ABOUT THIS TASK
Each line from the one that contains "Center map with location target icon" to the end of the entries must be copied word for word, and only those lines.

-*-*-

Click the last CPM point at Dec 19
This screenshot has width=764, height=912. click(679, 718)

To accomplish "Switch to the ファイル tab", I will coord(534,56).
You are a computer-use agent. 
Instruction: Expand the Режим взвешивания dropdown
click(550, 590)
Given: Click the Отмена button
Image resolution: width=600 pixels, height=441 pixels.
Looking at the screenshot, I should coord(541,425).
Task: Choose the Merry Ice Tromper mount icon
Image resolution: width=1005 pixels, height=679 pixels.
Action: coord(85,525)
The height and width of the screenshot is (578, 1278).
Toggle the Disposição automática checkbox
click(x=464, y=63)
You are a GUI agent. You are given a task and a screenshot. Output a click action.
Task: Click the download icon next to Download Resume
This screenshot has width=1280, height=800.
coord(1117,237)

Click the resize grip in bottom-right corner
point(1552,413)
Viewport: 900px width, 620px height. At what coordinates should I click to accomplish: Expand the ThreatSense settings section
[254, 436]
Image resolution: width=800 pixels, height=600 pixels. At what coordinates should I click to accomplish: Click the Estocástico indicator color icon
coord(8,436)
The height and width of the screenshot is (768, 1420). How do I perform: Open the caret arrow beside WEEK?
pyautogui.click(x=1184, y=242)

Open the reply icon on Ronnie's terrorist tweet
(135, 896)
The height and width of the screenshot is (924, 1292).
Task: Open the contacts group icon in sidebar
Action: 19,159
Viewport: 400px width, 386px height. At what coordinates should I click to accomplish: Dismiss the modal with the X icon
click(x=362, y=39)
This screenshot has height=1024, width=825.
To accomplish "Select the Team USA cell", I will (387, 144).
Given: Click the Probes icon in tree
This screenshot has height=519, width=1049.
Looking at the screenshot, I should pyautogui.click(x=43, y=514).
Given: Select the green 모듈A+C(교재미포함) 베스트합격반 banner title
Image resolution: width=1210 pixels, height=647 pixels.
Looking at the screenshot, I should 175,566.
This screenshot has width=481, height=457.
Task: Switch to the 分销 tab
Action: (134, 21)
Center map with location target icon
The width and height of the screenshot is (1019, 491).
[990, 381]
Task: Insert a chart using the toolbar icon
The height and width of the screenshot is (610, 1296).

-*-*-

EXERCISE RESULT
Center map with location target icon
The width and height of the screenshot is (1019, 491).
[990, 381]
Task: Insert a chart using the toolbar icon
The height and width of the screenshot is (610, 1296).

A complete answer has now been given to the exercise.